If every heist needs someone to case the building first, CPUA (CP Understanding Agent) is that scout.

Input: Harness file contents (the starting point of fuzzing).
Output: A prioritized list of “interesting functions” that deserve attention.

CPUA uses LLM reasoning to analyze harnesses, detect functions that handle untrusted input, and annotate them with metadata like:

Function names and locations
Priority scores (e.g., fuzzed input vs. utility function)
Tainted parameters

This focus prevents wasted effort. Instead of traversing millions of functions, CPUA narrows the field to dozens that actually matter.

Strengths:

Language-independent (works for C, C++, Java, etc.)
Can handle reflection-heavy harnesses (common in JVM projects)

Limitations:

If the harness doesn’t expose critical functions (like in nginx), CPUA can’t surface them.

Still, CPUA’s scouting ability sets the stage.

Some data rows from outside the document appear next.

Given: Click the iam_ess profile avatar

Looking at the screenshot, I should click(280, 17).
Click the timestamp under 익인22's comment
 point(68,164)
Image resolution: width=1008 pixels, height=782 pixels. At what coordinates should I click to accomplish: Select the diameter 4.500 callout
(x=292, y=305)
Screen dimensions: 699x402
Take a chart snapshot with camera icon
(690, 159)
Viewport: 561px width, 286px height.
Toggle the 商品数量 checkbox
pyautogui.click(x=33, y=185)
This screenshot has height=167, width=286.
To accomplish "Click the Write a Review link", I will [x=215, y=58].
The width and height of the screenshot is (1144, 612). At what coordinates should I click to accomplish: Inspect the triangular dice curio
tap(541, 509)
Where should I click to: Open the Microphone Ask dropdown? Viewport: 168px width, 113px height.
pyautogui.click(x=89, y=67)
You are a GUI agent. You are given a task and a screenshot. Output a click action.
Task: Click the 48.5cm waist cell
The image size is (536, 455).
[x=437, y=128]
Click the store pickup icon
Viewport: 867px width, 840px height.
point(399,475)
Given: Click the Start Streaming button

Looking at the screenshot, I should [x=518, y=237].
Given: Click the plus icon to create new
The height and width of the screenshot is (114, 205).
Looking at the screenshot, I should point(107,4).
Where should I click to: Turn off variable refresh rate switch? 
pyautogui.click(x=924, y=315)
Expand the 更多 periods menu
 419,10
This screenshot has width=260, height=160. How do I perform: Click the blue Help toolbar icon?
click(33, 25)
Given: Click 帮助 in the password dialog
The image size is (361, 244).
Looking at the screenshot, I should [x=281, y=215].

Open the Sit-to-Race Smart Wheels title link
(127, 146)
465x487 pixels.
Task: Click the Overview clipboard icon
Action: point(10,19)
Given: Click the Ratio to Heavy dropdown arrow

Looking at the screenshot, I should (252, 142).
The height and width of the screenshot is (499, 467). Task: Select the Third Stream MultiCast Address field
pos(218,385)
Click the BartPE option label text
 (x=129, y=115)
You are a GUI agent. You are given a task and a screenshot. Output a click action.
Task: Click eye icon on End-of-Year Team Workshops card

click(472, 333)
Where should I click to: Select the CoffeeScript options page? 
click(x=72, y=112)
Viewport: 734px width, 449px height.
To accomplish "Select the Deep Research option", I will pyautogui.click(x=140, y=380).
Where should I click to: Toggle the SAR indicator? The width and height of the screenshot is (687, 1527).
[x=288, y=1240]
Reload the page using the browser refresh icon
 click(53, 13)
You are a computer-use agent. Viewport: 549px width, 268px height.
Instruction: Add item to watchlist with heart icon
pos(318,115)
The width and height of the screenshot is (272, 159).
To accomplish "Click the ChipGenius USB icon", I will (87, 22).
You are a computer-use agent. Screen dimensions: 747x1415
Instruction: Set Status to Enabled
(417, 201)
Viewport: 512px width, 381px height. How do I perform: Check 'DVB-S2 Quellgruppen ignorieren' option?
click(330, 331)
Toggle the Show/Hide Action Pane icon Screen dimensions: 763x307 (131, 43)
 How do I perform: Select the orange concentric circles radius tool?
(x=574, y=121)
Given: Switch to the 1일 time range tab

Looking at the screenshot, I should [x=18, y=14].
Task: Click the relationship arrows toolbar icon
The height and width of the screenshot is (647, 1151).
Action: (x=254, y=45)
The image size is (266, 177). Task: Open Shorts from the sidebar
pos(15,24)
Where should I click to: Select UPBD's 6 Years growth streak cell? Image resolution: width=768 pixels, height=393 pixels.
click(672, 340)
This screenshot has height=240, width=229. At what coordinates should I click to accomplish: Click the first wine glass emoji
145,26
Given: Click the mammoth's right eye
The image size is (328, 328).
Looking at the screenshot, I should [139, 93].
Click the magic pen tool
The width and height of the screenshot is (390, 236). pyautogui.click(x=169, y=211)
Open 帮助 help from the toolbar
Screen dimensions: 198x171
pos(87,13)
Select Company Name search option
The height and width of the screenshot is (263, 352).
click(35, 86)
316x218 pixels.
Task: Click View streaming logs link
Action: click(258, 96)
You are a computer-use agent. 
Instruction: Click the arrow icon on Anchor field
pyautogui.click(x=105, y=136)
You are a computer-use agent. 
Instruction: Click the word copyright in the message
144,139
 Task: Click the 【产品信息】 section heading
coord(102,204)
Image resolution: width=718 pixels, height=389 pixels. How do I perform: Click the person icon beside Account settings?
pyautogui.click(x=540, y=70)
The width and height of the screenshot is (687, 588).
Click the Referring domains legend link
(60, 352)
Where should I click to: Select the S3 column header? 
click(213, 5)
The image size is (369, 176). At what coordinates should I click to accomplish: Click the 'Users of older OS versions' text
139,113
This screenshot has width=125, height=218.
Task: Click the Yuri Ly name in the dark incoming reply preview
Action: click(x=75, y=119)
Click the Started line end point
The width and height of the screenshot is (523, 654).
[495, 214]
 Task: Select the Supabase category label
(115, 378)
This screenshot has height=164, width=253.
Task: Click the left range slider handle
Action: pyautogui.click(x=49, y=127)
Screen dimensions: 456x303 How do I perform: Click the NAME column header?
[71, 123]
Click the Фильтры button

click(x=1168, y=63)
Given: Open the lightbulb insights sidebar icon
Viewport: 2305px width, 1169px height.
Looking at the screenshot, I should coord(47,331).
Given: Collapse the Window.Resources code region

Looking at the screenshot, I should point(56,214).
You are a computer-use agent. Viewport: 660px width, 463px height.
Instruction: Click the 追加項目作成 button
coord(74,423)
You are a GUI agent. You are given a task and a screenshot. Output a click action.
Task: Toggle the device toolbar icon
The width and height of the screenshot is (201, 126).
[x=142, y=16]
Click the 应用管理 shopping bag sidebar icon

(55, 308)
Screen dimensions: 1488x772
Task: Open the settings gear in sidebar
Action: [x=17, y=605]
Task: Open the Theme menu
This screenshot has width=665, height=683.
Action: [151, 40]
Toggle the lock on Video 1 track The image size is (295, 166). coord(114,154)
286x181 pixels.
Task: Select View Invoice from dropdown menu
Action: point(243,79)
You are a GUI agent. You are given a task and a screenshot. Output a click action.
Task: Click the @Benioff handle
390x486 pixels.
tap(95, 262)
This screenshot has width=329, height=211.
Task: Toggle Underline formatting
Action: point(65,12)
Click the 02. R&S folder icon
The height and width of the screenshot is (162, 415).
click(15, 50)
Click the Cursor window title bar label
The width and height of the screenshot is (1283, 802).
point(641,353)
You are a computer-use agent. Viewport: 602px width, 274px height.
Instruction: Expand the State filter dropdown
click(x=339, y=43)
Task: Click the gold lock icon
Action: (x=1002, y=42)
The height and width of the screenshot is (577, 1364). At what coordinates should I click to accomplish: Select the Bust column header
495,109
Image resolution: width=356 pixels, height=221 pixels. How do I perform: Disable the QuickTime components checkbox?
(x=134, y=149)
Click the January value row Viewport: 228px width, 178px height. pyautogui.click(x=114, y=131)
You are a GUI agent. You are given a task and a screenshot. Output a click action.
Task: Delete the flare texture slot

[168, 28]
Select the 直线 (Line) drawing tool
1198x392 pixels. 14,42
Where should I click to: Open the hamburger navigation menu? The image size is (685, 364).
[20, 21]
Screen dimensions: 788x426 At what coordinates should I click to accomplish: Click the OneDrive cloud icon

Without it, later agents would drown in noise.

Hands-on Example:

# Simplified CPUA flow (from cpua.py)
def analyze_harness(harness_code: str) -> list[str]:
    funcs = extract_function_calls(harness_code)
    prioritized = rank_functions(funcs)  # fuzzed input, tainted args
    return prioritized

# Example harness snippet
harness = """
public void fuzzerTestOneInput(FuzzedDataProvider data) {
    String xml = data.consumeString(100);
    parseDocument(xml);   // interesting
    helperLog(xml);       // low priority
}
"""

print(analyze_harness(harness))
# Output: ["parseDocument", "helperLog"]

📚 CGPA: The Librarian

Once CPUA points at “interesting” functions, the next question is: where exactly are they, and what do they look like?

That’s the role of CGPA (Call Graph Parser Agent) — the meticulous librarian of the team.

Input: Partial function info (e.g., just a function name, or callsite reference).
Output: Full function definition (location, signature, body, caller/callee context).

CGPA achieves this by orchestrating a suite of tools:

Joern for deep static analysis and Code Property Graphs
LSP (via multilspy, patched to support clangd for C/C++/Java)
Ripgrep/AST-grep for syntax-aware code searching
Code Indexer for fast cross-referencing

If multiple candidates match, CGPA can even query the LLM to disambiguate.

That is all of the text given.